The caramel-colored tufted rocking chair, sitting in an adjacent room, was acquired by Ms. MacDowell at an auction to benefit transgender youth. “I bought it after drinking a little bit of champagne, and I’m glad I did,” she said. “The rocker doesn’t fit the space, but I love it. It’s where I rock my grandbabies,” Ms. MacDowell added, referring to Rainey’s daughter, Bluebell, and Justin’s two daughters, Cozette and Josephine.

The actress Andie MacDowell in a peacock rattan chair.

In the living room, the wallpaper backing the open shelves is printed with trees. “I want to feel like I’m in nature,” Ms. MacDowell said. The curtains pick up the sylvan theme. The peacock rattan chair is one of Ms. MacDowell’s favorite perches.

The first pair of Prada shoes she ever bought are on display among the books, awards and family photos.

Ms. MacDowell won an Independent Spirit Award in 1990 for her performance in the movie “Sex, Lies, and Videotape.”

“My daughter Rainey paints,” Ms. MacDowell said. Here is Rainey’s portrait of her sister, Margaret.

Andie MacDowell stands by a shelf.

The sun room got the most rehab work in the house. Ms. MacDowell got rid of an “ugly” built-in desk, painted the floor, lowered a window and added French doors for easy access to the back porch. “It’s really light and airy in here,” she said. Green is her favorite color, one reason she’s partial to the leather chair, one of a pair. “I tell friends, ‘You can do puzzles in here, you can read and you can drink champagne,’” Ms. MacDowell said.

An egret painted by a local artist hangs in the primary bedroom on the first floor. “I just love the colors,” she said, adding that the curtains “are very romantic.”

“My friends must want to laugh at me because I wear my Hermès scarves to the beach and when I go hiking. I’m sure they think it’s bizarre to be wearing them in the dust,” said Ms. MacDowell, who began collecting the scarves in her 20s. “But what am I gonna do? I’m gonna die and then they won’t have been worn. I keep them at the end of the drawer and wear them all the time.”

A gallery wall of family photos.

Family photographs hang in the hall upstairs along with magazine photo covers of Ms. MacDowell with her children. Justin is with her on the cover of Harper’s Bazaar, Margaret is with her on the cover of InStyle.

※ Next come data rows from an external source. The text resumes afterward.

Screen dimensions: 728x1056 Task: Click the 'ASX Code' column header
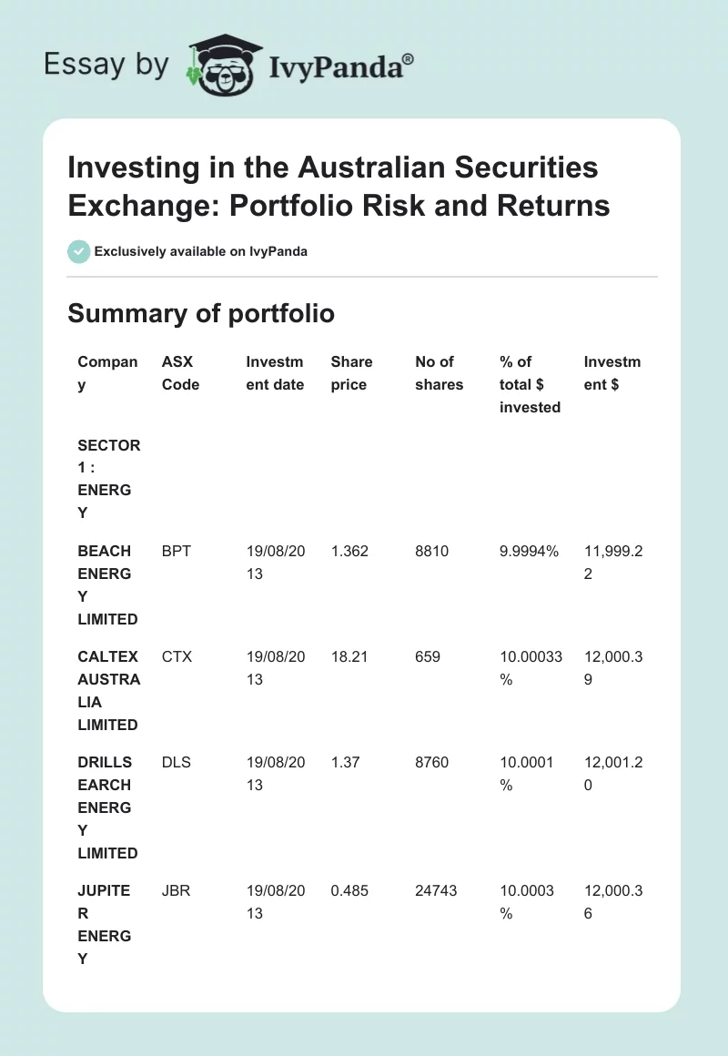[180, 373]
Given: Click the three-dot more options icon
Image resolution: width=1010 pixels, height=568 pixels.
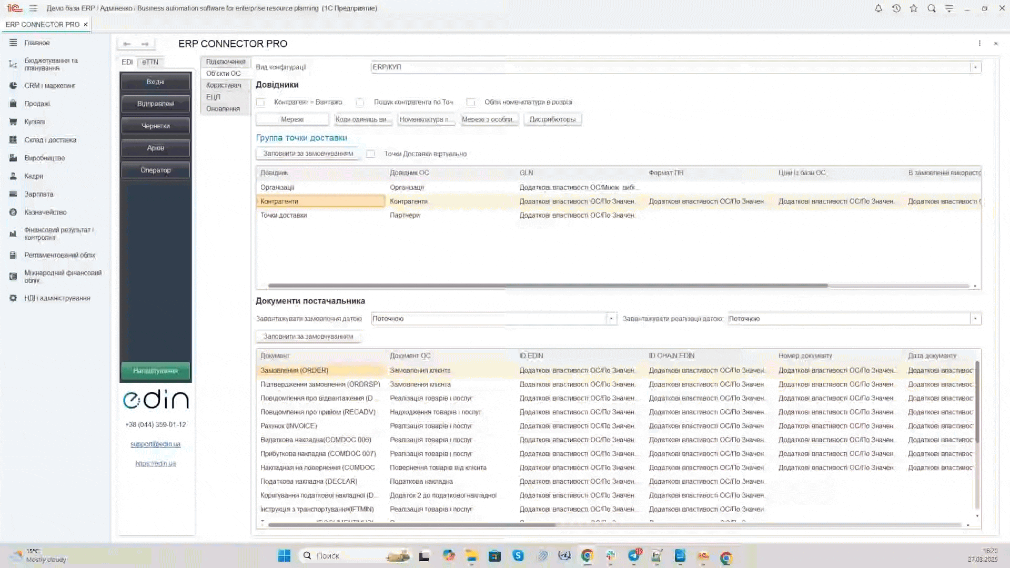Looking at the screenshot, I should point(979,44).
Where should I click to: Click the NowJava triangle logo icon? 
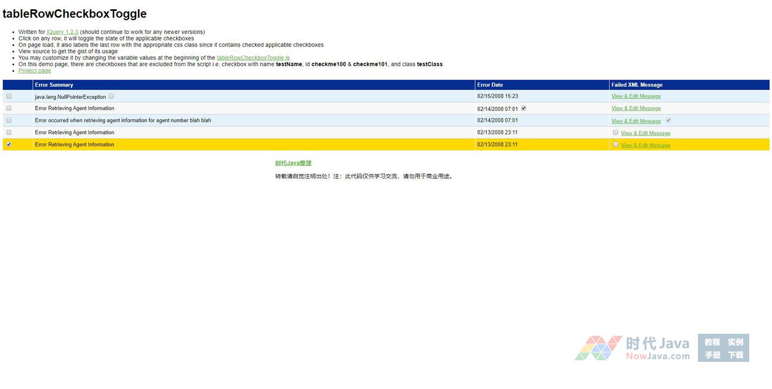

A gallery wall of family photos.

The photo top left is Ms. MacDowell with her father. “They cut my hair in a pixie because I was the fourth girl and my father would take me hunting.”

Andie MacDowell holding a small dog.

A friend stops by routinely to leave fresh produce on Ms. MacDowell’s front porch and also the occasional tomato pie. She has biking friends and walking friends and kayaking friends, and she has become involved with the nature conservancy. She has no need to take vacations, because, she said, “I travel all the time for work. My vacation is staying home. I want to be home.”